◆ Records ◆

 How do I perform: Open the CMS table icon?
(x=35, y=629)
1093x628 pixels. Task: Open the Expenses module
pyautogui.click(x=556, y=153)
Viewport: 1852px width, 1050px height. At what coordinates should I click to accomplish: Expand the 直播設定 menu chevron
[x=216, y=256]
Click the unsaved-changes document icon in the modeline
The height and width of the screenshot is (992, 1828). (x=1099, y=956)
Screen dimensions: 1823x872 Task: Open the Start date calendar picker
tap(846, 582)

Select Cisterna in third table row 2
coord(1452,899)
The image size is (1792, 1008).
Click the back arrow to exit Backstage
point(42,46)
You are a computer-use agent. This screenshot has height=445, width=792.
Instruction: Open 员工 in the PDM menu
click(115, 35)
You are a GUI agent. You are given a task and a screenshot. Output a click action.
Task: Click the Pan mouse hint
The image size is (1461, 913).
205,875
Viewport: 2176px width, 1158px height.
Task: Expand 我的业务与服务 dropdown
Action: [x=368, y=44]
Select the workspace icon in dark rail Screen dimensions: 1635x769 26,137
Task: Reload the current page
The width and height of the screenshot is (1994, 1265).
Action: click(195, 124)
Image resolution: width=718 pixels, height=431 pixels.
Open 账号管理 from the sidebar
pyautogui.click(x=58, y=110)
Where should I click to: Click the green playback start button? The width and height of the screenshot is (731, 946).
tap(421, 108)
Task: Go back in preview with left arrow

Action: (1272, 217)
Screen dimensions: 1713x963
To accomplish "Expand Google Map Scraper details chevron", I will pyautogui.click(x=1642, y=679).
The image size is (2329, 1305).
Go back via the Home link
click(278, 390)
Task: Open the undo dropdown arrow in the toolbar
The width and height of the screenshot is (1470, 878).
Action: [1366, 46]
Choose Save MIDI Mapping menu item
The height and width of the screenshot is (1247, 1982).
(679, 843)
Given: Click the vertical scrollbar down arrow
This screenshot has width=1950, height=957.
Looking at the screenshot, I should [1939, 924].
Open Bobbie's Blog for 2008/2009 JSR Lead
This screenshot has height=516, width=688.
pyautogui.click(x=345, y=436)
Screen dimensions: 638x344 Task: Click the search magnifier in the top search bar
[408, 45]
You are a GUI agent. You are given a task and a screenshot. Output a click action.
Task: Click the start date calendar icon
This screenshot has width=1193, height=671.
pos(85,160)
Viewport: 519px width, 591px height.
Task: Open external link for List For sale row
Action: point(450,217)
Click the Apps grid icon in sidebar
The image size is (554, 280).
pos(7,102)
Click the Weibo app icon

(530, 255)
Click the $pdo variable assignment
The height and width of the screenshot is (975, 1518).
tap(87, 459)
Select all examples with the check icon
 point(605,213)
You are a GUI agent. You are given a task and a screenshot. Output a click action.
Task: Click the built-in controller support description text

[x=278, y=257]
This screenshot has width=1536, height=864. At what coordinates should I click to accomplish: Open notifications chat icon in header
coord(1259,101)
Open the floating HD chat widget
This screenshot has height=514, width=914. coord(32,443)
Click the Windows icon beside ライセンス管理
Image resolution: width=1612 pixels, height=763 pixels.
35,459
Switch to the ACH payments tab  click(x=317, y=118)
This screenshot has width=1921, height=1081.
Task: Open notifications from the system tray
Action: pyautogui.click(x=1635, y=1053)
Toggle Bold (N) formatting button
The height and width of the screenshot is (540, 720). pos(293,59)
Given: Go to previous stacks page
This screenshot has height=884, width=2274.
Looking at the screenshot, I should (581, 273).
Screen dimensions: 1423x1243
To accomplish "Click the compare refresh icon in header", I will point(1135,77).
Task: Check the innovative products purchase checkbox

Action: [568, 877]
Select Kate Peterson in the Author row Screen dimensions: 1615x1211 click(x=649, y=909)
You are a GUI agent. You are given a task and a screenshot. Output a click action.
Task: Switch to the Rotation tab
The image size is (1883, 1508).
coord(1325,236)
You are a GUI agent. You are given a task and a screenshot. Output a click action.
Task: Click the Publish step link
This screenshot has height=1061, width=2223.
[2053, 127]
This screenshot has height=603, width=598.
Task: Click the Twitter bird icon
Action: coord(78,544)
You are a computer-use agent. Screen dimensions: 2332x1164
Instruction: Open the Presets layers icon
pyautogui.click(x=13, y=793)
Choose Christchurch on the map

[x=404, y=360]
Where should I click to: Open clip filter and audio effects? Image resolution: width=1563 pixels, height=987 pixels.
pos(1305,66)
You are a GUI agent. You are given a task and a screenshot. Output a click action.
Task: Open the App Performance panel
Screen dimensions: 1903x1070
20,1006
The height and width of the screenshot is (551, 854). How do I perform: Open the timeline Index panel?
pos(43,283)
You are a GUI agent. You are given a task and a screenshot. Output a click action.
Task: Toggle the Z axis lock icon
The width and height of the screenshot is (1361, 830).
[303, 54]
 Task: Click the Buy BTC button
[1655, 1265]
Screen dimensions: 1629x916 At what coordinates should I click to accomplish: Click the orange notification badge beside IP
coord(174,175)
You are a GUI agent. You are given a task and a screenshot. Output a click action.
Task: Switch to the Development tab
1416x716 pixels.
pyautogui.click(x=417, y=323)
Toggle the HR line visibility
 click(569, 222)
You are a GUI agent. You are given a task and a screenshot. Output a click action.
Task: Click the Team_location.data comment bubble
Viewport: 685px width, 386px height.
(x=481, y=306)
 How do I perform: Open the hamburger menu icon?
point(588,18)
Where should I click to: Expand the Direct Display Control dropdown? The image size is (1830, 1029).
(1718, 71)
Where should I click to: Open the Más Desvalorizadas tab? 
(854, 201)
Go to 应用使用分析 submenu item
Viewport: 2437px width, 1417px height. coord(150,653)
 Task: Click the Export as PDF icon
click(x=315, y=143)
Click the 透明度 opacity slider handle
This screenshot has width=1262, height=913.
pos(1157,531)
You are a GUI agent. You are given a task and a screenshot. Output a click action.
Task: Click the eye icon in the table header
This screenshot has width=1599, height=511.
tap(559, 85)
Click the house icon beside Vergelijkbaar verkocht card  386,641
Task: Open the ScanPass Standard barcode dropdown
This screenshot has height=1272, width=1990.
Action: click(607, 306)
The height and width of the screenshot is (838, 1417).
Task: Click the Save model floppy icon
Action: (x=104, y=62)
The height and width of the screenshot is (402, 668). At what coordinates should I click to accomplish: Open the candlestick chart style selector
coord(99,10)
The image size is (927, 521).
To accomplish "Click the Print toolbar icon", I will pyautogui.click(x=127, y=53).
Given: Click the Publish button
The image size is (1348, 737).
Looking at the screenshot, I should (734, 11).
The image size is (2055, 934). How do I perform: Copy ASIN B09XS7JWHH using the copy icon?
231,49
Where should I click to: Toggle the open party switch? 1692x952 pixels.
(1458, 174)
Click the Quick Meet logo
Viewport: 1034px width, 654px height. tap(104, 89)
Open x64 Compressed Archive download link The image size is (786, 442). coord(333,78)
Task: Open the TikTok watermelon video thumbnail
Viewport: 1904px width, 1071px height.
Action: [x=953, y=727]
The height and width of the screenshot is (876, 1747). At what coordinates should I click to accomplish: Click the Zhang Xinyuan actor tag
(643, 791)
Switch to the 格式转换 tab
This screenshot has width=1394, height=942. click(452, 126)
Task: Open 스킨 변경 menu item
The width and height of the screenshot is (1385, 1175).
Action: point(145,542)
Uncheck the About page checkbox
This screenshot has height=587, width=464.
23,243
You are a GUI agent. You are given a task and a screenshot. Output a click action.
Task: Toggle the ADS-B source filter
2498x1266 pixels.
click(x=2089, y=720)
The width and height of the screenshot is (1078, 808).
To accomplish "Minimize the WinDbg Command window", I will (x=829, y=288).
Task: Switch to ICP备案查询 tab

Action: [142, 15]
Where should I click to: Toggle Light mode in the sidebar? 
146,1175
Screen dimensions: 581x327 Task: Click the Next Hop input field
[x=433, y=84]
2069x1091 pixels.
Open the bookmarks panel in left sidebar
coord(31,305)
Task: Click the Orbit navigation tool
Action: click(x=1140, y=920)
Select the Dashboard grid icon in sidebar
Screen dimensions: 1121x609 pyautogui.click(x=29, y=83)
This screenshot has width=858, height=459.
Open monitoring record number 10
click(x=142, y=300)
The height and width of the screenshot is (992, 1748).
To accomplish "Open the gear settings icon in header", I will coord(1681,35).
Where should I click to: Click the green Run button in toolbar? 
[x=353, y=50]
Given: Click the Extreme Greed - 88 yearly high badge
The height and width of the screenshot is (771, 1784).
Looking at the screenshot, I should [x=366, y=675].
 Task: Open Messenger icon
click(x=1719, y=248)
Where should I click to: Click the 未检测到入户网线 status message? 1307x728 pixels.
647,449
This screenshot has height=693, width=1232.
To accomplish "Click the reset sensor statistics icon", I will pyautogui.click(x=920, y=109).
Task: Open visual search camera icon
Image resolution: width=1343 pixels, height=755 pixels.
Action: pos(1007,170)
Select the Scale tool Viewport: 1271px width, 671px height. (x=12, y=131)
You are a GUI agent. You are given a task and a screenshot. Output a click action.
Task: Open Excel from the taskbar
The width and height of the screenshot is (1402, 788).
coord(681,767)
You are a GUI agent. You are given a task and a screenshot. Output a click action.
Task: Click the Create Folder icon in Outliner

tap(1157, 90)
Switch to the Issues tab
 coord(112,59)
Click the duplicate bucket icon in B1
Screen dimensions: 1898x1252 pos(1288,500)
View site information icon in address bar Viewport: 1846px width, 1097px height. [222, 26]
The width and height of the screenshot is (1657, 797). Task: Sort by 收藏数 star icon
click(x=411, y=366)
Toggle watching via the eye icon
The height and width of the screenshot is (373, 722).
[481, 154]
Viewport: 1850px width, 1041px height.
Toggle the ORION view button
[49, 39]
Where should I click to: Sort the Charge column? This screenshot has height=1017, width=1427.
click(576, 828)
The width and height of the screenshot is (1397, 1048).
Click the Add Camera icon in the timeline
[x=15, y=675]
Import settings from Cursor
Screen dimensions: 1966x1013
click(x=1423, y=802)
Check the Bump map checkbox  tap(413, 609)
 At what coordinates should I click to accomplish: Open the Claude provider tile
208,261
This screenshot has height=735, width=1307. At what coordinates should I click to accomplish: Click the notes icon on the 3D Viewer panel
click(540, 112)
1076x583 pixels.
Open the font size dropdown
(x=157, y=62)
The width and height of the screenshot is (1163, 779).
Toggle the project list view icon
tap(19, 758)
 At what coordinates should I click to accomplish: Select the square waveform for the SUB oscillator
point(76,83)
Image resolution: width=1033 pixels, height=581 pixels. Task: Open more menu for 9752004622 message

◆ Goal of the exercise ◆
For every line above that has "Publish" in it, copy the line.

◆ Response ◆
Task: Click the Publish step link
Given: Click the Publish button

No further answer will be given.